• [What the task asks] Extract each line of the data below that contains the string "Given". Matching is case-sensitive.
· · ·
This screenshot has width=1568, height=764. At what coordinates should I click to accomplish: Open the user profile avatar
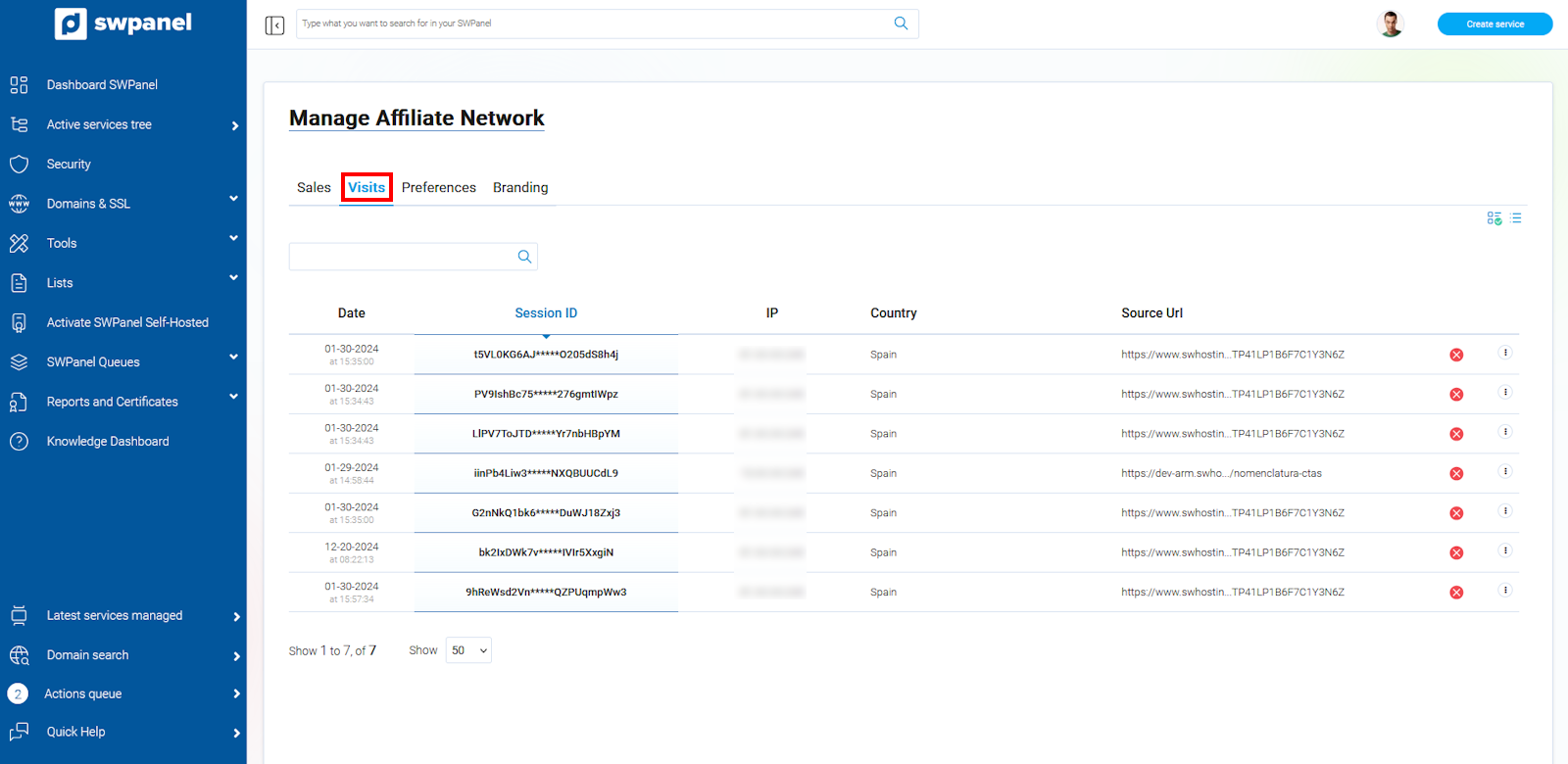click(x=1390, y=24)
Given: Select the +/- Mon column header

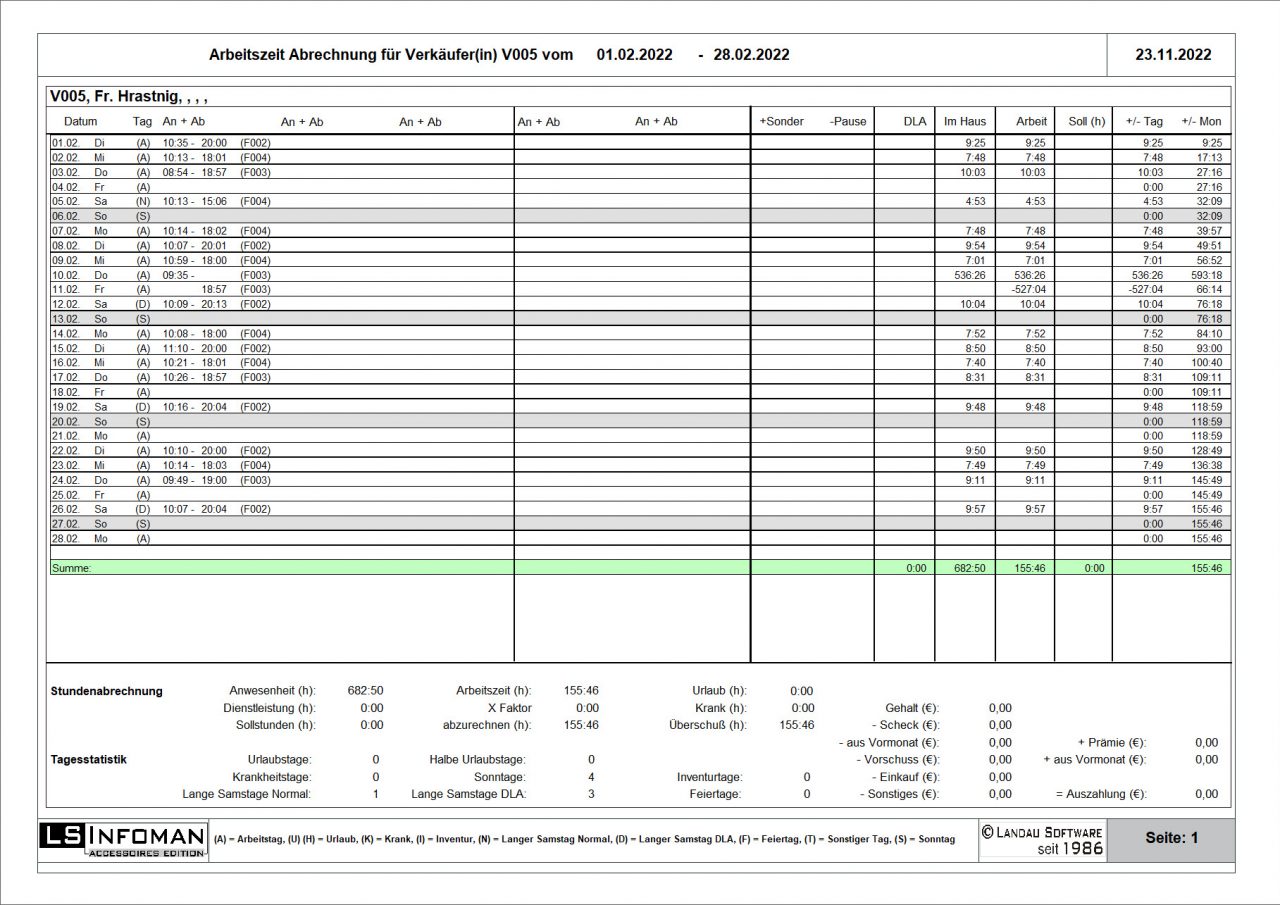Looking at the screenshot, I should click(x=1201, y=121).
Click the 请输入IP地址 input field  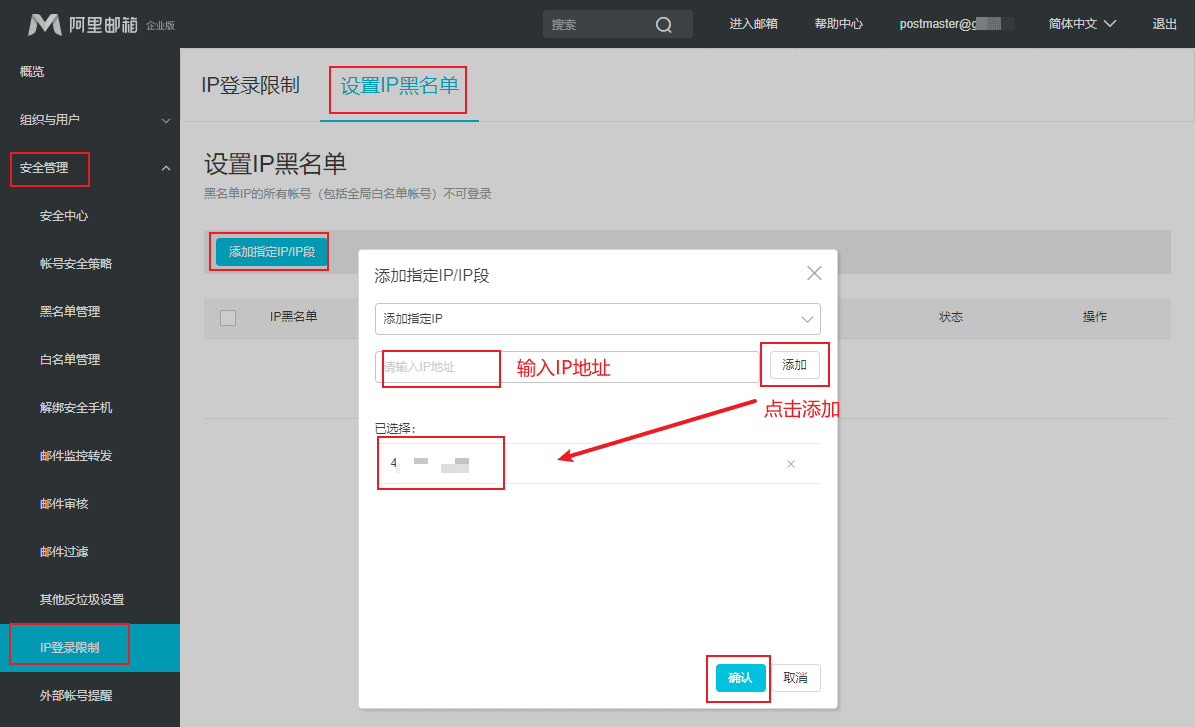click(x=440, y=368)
· · ·
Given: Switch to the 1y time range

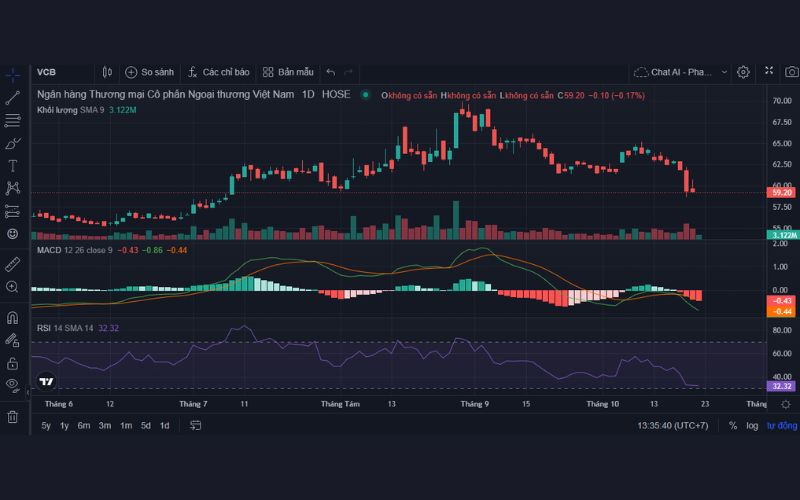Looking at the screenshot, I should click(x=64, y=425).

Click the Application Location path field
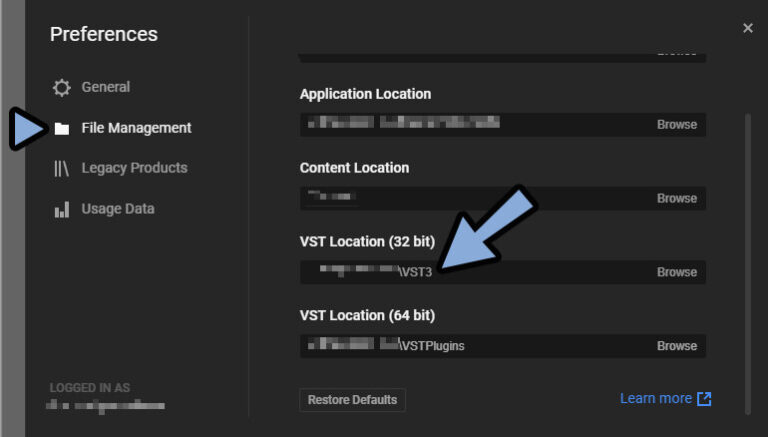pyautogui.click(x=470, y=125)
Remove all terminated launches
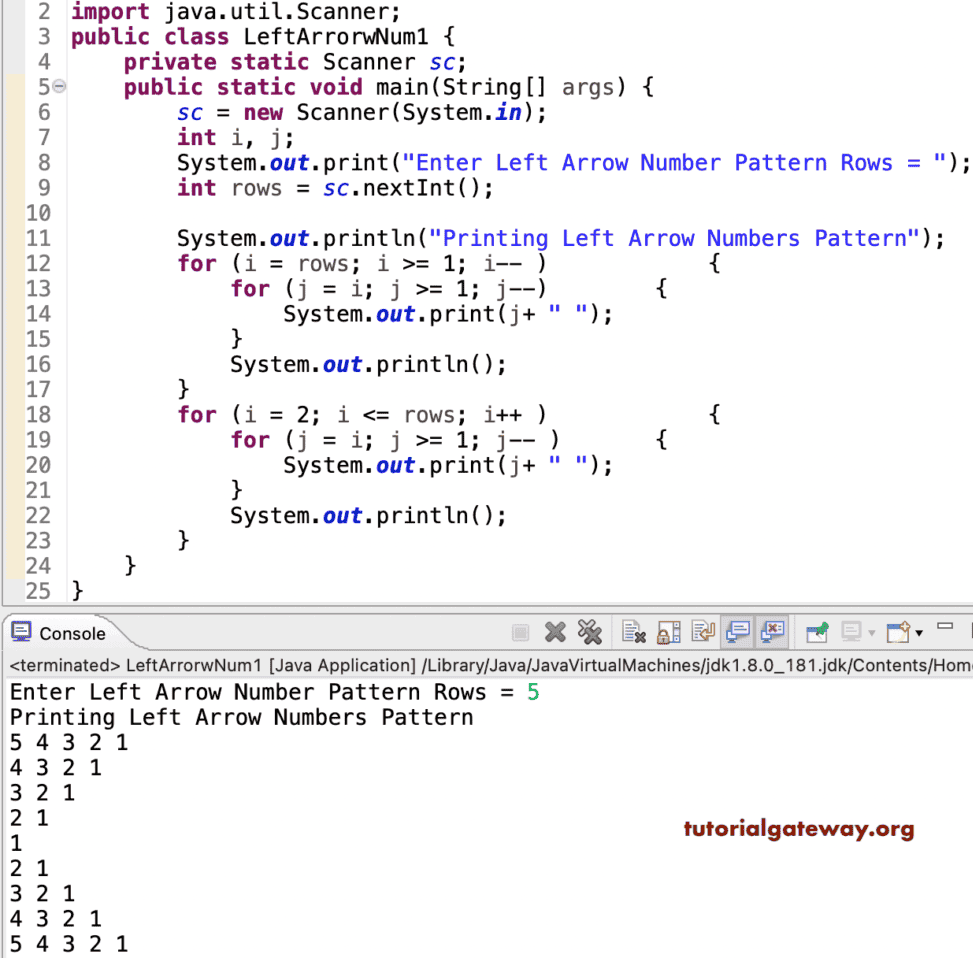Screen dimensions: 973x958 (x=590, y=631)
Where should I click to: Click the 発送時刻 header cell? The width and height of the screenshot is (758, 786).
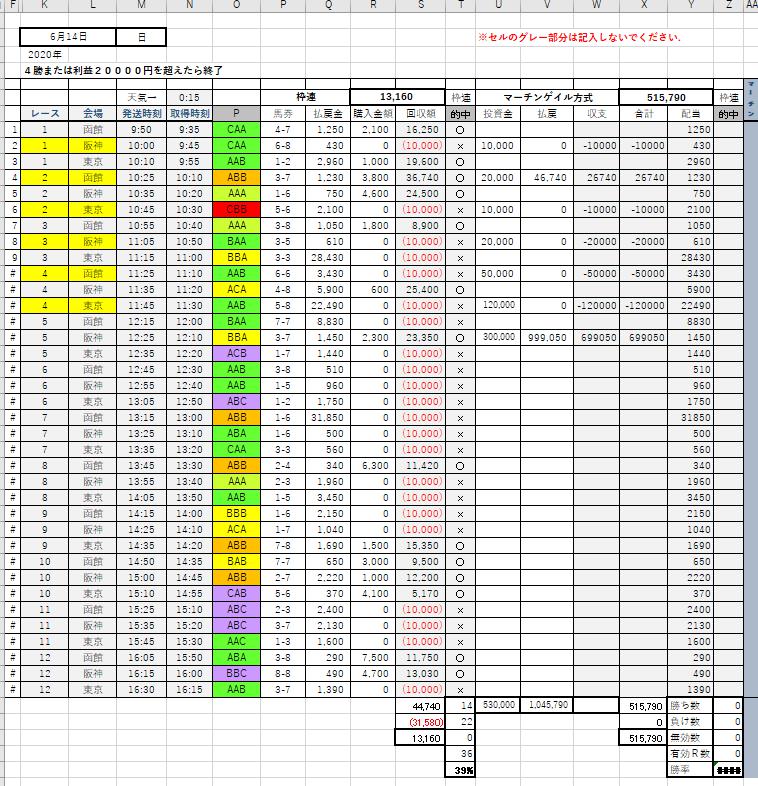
· · ·
• [Task answer]
Given: Select the +/- Mon column header
Given: Switch to the 1y time range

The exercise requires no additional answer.